Some executives at Sandoz complain that Novartis is hobbling their speed.
"In Novartis, if you sell the [branded] product one month later or not it doesn't make a big difference, because there is no other company to sell it," says Bedri Toker, Sandoz's top executive in Turkey, who came from one of the companies acquired by Novartis last year. "But as a generic company I have to be first because there are many companies that can sell the same product....The way of thinking is very different."
Novartis, a bureaucratic company by nature, is used to development efforts that take years. By comparison, the generics market is like the Wild West, where the company that is fastest on the draw wins big advantages.
In the US, it's even worse, as the first introducer of a generic version of a brand-name drug is given exclusivity for half a year. Getting the generic accepted requires expert maneuvering, both in terms of timing and legal aggressiveness.
The article notes several occasions in which the Sandoz drug missed being first on the market thanks to excessive paper shuffling and slow decision-making at Novartis.

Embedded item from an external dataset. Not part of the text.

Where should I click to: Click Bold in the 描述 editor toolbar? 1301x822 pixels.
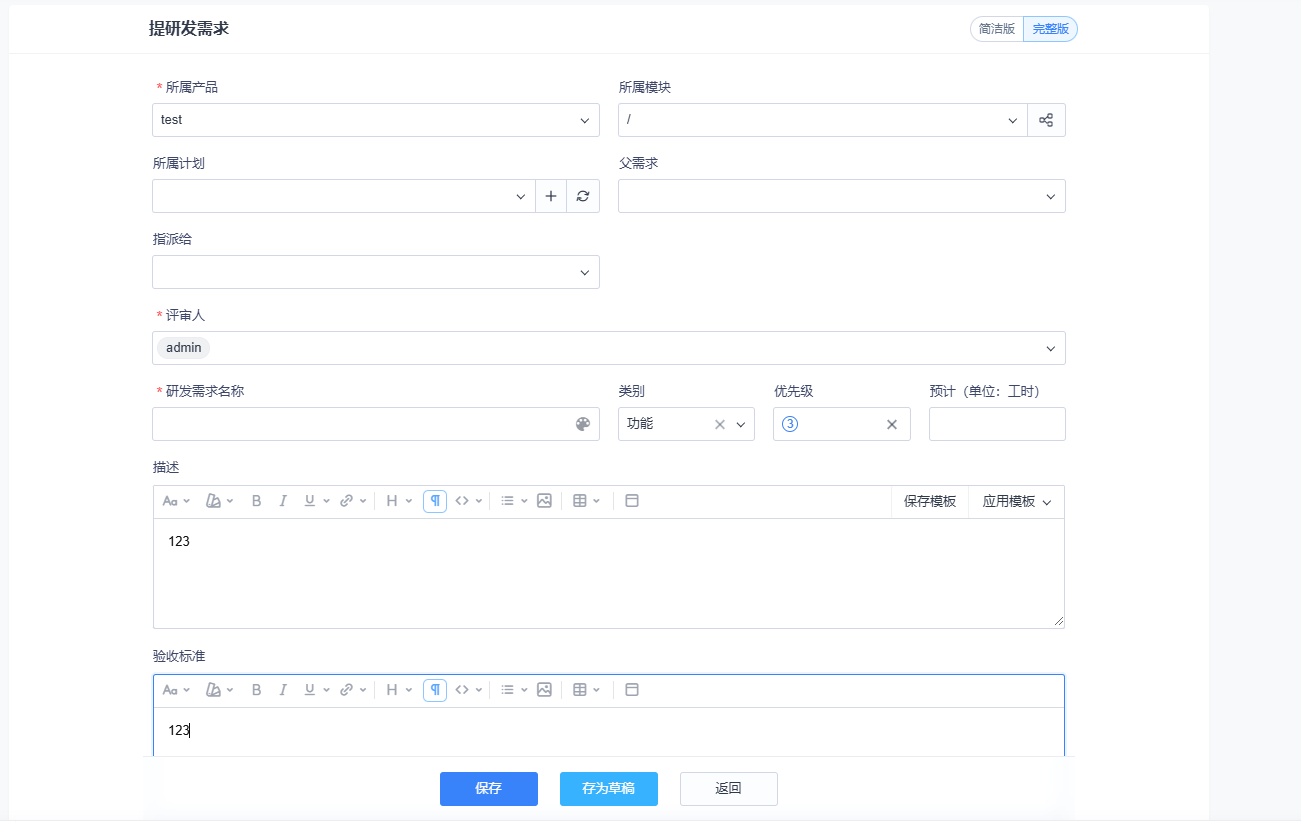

The article is a good indication of how hard it is to manage a company with divisions that run at radically different speeds. This was always a problem with conglomerates. The benefit of covering all the bases can mean a disadvantage in terms of maneuverability to dedicated companies with a single focus that upper management is fully committed to. In a way, it's like running a regular airline and a discount airline within the same corporation (as, for example, Delta Airlines did until recently.) It's hard to make fair and smart decisions when one part of the company represents the seeming foe of the other.
Meanwhile, Novartis will showcase two experimental new cardiovascular drugs by presenting late-stage trial data on these potential billion-dollar products at a major medical conference next week.
They will present late-stage data for Rasilez (the first of a new class of antihypertensives called renin inhibitors) and Exforge, also for the treatment of high blood pressure, which are expected to be launched in the U.S. in 2007.
Studies on both drugs will be presented at the American Society of Hypertension meeting in New York, which runs from May 16 to 20.